■ **Data provided**
--------------------
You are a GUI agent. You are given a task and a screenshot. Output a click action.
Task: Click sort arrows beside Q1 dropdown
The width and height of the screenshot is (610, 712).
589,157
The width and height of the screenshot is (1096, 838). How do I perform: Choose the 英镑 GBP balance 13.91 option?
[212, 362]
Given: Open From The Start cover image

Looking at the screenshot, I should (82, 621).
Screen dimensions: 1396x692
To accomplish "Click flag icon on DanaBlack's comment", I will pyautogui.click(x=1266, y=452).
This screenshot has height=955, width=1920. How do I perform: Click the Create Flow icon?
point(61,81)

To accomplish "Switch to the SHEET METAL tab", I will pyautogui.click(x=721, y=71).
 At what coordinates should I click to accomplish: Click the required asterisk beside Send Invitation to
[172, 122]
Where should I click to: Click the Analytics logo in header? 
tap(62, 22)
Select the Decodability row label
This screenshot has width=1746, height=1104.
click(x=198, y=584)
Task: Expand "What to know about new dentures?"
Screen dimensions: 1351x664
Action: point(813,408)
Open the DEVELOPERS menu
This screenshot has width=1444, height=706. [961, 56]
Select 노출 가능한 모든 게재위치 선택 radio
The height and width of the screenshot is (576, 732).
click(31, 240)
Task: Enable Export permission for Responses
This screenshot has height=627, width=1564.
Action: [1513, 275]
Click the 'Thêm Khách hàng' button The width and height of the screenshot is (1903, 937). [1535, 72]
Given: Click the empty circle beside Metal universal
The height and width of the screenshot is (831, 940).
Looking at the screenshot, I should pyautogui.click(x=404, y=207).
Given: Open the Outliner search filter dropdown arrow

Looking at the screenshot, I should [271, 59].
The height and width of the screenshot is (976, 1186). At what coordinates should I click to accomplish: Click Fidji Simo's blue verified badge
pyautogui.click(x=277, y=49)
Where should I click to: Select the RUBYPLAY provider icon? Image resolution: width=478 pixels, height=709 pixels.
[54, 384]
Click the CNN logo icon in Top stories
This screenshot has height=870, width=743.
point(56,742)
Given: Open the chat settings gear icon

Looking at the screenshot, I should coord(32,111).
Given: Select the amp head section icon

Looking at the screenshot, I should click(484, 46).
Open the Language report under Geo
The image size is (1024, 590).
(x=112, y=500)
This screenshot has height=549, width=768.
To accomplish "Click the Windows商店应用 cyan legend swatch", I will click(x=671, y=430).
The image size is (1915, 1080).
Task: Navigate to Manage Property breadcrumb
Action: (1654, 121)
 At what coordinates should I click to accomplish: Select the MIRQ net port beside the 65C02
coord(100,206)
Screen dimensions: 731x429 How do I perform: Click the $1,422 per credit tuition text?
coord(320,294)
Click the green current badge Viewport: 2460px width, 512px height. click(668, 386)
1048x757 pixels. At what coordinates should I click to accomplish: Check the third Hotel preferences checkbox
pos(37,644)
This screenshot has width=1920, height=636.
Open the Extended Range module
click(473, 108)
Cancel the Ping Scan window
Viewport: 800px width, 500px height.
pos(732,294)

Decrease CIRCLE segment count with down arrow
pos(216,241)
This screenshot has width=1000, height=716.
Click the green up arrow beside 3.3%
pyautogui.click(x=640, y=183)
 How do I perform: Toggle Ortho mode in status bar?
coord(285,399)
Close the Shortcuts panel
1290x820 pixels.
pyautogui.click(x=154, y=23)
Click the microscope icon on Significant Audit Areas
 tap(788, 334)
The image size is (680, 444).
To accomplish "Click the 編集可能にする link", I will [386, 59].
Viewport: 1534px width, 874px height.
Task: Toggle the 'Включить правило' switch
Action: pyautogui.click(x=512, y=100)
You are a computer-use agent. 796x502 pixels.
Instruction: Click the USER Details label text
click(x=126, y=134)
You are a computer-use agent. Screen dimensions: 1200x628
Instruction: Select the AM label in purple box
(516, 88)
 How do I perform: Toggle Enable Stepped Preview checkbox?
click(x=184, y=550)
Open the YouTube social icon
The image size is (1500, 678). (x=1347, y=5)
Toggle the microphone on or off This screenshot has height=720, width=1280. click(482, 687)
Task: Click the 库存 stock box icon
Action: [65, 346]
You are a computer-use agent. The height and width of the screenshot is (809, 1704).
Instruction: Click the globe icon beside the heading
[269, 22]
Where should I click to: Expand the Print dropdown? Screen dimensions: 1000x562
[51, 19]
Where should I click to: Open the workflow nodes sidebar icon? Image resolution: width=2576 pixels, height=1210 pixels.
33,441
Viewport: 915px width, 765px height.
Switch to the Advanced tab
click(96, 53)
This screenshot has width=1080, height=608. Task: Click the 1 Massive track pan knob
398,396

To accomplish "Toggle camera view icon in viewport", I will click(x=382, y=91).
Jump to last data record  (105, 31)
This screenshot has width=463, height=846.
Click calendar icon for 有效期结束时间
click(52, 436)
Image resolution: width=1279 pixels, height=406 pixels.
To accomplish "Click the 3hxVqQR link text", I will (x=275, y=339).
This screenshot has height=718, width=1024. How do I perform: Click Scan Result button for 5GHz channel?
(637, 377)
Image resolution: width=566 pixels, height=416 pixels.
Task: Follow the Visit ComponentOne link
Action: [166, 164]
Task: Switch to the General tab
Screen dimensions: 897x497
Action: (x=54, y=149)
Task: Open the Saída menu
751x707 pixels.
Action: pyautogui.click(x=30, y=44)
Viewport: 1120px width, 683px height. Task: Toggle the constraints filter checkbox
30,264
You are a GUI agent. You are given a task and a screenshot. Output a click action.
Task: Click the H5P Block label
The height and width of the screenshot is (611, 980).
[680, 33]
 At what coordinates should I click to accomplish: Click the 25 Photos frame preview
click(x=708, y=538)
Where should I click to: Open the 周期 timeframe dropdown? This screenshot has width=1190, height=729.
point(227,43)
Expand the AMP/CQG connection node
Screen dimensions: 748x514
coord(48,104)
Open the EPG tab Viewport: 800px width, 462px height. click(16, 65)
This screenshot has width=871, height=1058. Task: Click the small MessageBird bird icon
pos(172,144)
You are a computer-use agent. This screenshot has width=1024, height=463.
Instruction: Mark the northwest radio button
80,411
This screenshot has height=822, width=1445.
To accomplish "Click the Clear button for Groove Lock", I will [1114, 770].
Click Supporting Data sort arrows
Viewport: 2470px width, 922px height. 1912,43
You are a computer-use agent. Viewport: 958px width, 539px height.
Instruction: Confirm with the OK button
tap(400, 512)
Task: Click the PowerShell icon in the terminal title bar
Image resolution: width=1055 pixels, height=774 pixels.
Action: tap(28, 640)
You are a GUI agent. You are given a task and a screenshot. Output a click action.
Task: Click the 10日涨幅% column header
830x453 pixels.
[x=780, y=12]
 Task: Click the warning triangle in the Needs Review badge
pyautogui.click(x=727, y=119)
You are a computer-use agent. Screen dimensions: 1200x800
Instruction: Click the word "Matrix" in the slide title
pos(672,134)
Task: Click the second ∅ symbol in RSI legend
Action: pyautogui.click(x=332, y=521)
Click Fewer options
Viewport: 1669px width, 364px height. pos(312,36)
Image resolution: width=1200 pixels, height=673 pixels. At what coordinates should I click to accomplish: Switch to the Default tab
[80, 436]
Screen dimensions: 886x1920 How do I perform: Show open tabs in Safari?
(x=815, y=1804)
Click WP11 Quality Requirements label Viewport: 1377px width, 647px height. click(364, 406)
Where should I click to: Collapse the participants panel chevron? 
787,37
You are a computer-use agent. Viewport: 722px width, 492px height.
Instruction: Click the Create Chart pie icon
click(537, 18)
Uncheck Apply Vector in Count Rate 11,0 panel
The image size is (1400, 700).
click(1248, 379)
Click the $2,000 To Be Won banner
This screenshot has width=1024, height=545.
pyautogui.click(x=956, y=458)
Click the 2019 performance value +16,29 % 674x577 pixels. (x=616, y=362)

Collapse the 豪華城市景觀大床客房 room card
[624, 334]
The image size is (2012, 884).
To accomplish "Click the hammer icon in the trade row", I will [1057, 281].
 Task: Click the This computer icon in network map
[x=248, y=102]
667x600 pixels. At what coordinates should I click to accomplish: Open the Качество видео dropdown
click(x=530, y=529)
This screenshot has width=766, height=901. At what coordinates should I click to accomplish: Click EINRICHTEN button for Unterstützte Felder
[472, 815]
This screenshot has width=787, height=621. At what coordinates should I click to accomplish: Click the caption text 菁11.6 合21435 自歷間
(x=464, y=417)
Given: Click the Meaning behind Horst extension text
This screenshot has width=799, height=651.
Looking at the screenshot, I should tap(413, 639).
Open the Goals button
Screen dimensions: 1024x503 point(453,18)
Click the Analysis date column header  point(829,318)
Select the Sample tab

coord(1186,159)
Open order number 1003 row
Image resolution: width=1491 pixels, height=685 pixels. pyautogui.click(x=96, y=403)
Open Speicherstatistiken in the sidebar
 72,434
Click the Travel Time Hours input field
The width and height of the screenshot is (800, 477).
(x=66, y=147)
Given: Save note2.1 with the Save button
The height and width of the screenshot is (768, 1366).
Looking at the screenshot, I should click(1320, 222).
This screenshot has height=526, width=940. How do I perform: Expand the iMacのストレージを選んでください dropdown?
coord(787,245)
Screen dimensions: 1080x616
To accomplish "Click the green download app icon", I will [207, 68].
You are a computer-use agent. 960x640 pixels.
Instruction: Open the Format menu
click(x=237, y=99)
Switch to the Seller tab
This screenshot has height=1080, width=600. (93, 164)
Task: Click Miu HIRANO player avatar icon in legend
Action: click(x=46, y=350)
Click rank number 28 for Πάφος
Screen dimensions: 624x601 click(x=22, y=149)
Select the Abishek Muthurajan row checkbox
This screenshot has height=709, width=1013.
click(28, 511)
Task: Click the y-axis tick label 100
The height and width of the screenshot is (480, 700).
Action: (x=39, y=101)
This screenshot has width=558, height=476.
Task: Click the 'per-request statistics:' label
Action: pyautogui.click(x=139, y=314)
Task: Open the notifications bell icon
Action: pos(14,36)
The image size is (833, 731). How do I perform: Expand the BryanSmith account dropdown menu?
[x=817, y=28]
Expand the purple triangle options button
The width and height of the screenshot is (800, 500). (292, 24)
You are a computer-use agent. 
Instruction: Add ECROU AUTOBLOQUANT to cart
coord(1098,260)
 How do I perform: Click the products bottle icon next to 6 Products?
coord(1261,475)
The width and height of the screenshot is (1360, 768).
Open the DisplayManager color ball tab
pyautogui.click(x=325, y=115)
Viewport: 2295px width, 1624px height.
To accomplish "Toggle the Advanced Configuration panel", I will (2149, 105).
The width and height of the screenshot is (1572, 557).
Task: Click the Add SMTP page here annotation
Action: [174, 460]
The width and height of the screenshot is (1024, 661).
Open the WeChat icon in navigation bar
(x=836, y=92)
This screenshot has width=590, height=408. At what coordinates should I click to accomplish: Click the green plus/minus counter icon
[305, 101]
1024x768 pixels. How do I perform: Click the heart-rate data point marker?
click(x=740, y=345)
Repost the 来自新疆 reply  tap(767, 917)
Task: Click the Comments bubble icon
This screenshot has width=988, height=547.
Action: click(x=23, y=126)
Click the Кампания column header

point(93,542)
--------------------
Work out how many lines of the data above hold the word "agent", and write only the count.

■ **Written response**
12